**PEDIDO 1**:
Responda com base no trecho sobre o qubit e o vibrador:
(a) Onde está o quantum nos máximos da curva?
(b) Que nome recebe o estado em que o qubit e o vibrador se encontram nos demais pontos?
(c) Conforme a última frase, em quantos estados de movimento o oscilador estaria ao mesmo tempo?

**TRECHO DA FONTE**:
————
Essa oscilação é sinal de que um único quantum de energia ia e vinha entre o qubit e o vibrador. No máximos da curva o quantum está no qubit e nos mínimos, no vibrador. Nos demais pontos, o qubit e o vibrador estão em um estado que só existe na mecânica quântica, um “estado emaranhado”. É como se o conjunto estivesse em uma combinação de estado “qubit no estado fundamental e vibrador excitado” e “qubit excitado e vibrador no estado fundamental”. Em outras palavras, é como se o oscilador estivesse em dois estados de movimento ao mesmo tempo.
————
**MATERIAL DO EXERCÍCIO**:
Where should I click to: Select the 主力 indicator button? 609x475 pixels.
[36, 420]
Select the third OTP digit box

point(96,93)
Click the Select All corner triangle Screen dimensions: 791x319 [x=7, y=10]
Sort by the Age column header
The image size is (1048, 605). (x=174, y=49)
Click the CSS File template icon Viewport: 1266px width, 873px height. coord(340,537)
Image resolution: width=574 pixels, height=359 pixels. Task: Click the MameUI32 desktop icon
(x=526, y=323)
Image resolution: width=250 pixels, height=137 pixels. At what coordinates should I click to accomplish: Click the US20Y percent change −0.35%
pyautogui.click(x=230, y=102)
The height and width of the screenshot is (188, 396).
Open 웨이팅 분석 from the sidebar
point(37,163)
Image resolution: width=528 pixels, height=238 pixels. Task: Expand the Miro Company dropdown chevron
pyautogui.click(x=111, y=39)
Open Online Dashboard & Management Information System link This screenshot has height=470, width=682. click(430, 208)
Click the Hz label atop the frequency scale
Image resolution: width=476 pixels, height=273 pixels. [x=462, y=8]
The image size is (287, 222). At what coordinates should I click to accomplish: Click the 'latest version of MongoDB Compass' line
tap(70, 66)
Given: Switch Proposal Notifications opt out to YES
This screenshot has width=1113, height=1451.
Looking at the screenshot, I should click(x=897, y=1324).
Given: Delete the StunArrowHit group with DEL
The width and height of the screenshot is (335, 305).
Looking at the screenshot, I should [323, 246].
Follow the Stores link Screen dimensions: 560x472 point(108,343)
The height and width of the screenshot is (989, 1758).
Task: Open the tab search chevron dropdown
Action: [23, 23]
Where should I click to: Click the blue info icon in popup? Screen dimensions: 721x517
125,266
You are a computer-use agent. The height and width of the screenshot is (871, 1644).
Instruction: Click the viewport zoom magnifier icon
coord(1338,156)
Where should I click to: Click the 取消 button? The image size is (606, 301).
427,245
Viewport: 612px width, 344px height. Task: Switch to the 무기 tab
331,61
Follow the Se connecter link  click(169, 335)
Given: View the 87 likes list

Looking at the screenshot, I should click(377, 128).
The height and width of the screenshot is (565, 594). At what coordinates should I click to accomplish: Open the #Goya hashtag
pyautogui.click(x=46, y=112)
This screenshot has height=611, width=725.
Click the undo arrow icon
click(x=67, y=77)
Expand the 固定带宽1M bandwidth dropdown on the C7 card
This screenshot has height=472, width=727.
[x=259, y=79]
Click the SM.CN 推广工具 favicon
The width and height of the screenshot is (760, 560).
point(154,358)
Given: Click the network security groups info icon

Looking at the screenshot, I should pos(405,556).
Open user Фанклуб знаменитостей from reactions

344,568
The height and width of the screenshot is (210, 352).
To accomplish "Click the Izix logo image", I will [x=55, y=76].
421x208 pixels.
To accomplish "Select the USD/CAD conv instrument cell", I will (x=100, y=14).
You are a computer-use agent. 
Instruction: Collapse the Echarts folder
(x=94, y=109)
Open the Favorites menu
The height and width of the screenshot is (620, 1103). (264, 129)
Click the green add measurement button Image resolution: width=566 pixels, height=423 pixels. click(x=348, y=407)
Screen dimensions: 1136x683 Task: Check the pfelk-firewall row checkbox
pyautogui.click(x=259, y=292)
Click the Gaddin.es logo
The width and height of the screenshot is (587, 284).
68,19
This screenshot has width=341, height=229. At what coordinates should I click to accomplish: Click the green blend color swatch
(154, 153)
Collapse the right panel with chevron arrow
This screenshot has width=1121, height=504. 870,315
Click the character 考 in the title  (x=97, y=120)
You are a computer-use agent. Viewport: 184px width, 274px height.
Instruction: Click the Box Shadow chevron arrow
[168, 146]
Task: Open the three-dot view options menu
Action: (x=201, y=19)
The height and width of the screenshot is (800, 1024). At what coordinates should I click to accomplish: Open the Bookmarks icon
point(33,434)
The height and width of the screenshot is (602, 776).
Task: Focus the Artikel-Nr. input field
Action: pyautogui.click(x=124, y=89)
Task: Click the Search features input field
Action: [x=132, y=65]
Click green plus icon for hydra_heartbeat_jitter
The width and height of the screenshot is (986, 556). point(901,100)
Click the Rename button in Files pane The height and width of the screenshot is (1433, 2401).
————
**PEDIDO 2**: Transcreva sem alterações as linhas dos registros que vão da linha com "Open Online Dashboard" até a linha com "Looking at the screenshot, I should click(377, 128).", incluindo ambas.

**RESPOSTA DO EXERCÍCIO 1**:
(a) No qubit.
(b) Estado emaranhado.
(c) Em dois.

**RESPOSTA DO EXERCÍCIO 2**:
Open Online Dashboard & Management Information System link This screenshot has height=470, width=682. click(430, 208)
Click the Hz label atop the frequency scale
Image resolution: width=476 pixels, height=273 pixels. [x=462, y=8]
The image size is (287, 222). At what coordinates should I click to accomplish: Click the 'latest version of MongoDB Compass' line
tap(70, 66)
Given: Switch Proposal Notifications opt out to YES
This screenshot has width=1113, height=1451.
Looking at the screenshot, I should click(x=897, y=1324).
Given: Delete the StunArrowHit group with DEL
The width and height of the screenshot is (335, 305).
Looking at the screenshot, I should [323, 246].
Follow the Stores link Screen dimensions: 560x472 point(108,343)
The height and width of the screenshot is (989, 1758).
Task: Open the tab search chevron dropdown
Action: [23, 23]
Where should I click to: Click the blue info icon in popup? Screen dimensions: 721x517
125,266
You are a computer-use agent. The height and width of the screenshot is (871, 1644).
Instruction: Click the viewport zoom magnifier icon
coord(1338,156)
Where should I click to: Click the 取消 button? The image size is (606, 301).
427,245
Viewport: 612px width, 344px height. Task: Switch to the 무기 tab
331,61
Follow the Se connecter link  click(169, 335)
Given: View the 87 likes list

Looking at the screenshot, I should click(377, 128).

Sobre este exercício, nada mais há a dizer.